Rosapenna is a novel published in 1983 by the Norwegian writer Ola Bauer. The book introduced Belfast and Northern Ireland into Norwegian literature.

==Context==
The novel is the fourth in a series about the character "Jo Vendt". The first book, Bauer's debut novel Graffiti published in 1976 under the pseudonym Jo Vendt, describes the principal character's tough childhood as a dropout sent to schools for maladjusted children. The next novel, Bulk (1978), describes "Jo"
as a sailor with a background from a debauched life in Oslo. Humlehjertene from 1980 is about the anarchist "Jo Vendt" who travels to Paris in 1968, falls in love with a Finnish girl, and ends up on the barricades with paving stones in his hands.

==Plot==
The focus in Rosapenna is the conflict in Northern Ireland, which "Jo Vendt" is covering as a journalist.
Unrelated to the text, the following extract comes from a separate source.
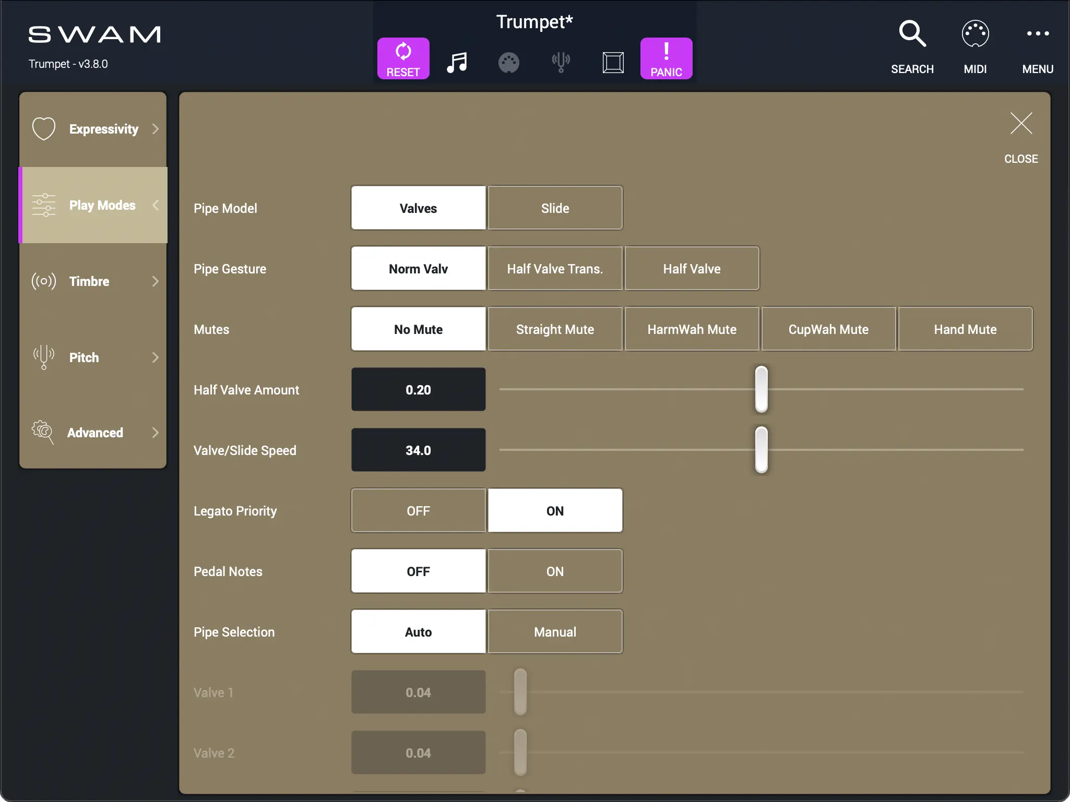Select the Straight Mute option
Image resolution: width=1070 pixels, height=802 pixels.
(x=555, y=329)
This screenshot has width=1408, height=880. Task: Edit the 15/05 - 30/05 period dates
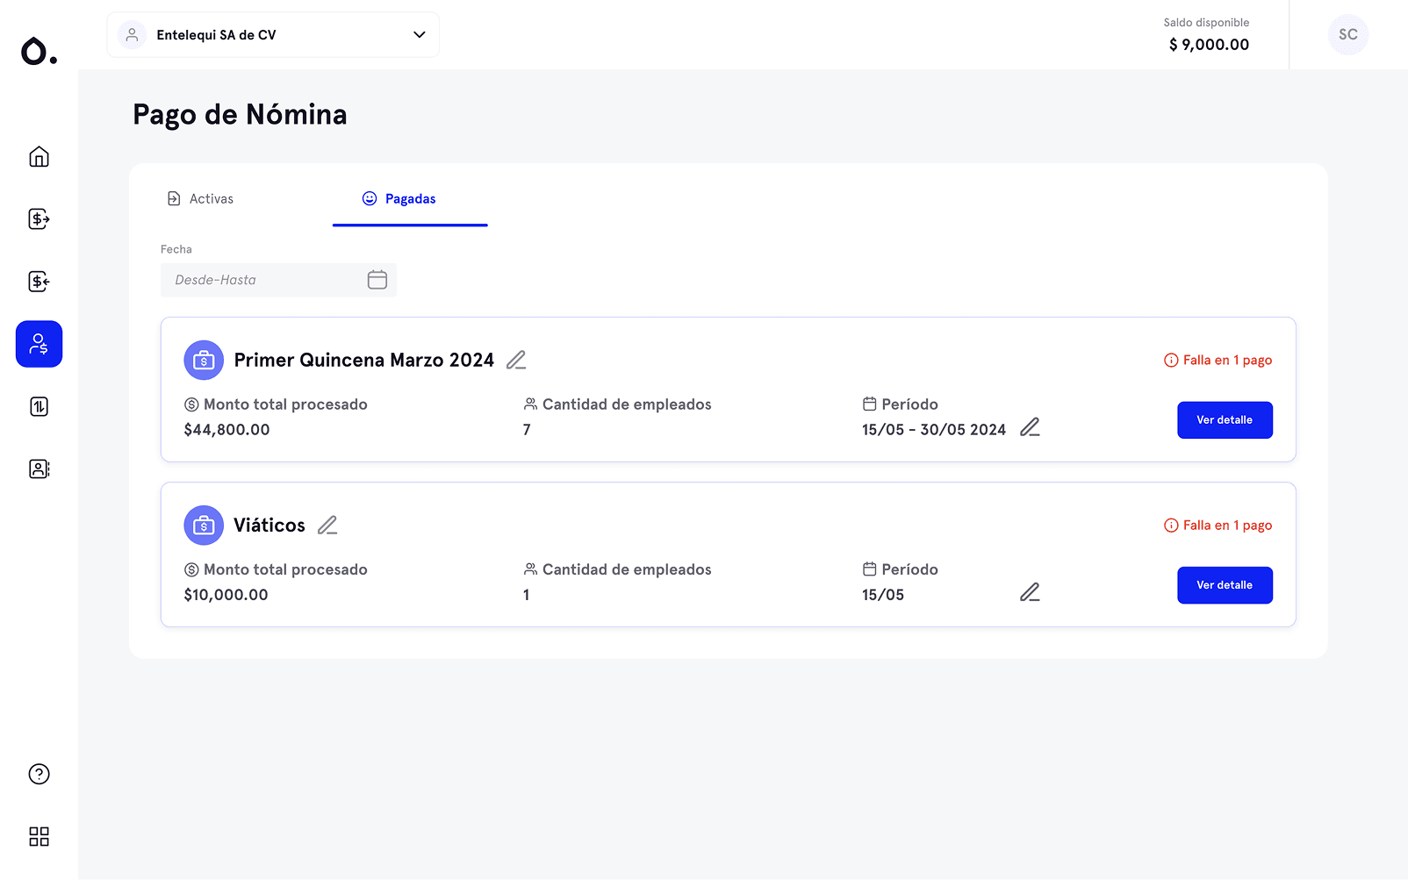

Other central characters in the novel are the English soldier "Sammy Jenkins", who has a background as a poor boy from Whitechapel, and the poor IRA girl "Brigid Doherty". The novel is set in 1973. "Vendt" has been instructed to cover the conflict from a pro British point of view, and is prepared to satisfy the editor in this respect, and to write about James Joyce and Brendan Behan from the cultural side. He eventually gets in contact with IRA people in Ardoyne, an Irish Nationalist district of North Belfast, and move in with a family in the ghetto The Bone. From then on he is on a collision course with his newspaper editor. He becomes disgusted with the misrepresented reports delivered by the journalist corps, and tries to understand the underlying reasons for the conflict in Northern Ireland.

Rosapenna Street is a genuine street in the Bone area of Belfast, adjacent to Ardoyne.

==Play version==
An episode from Rosapenna was adapted into the audio play Vesper, produced for the Norwegian Broadcasting Corporation theatre Radioteatret and printed in 1987.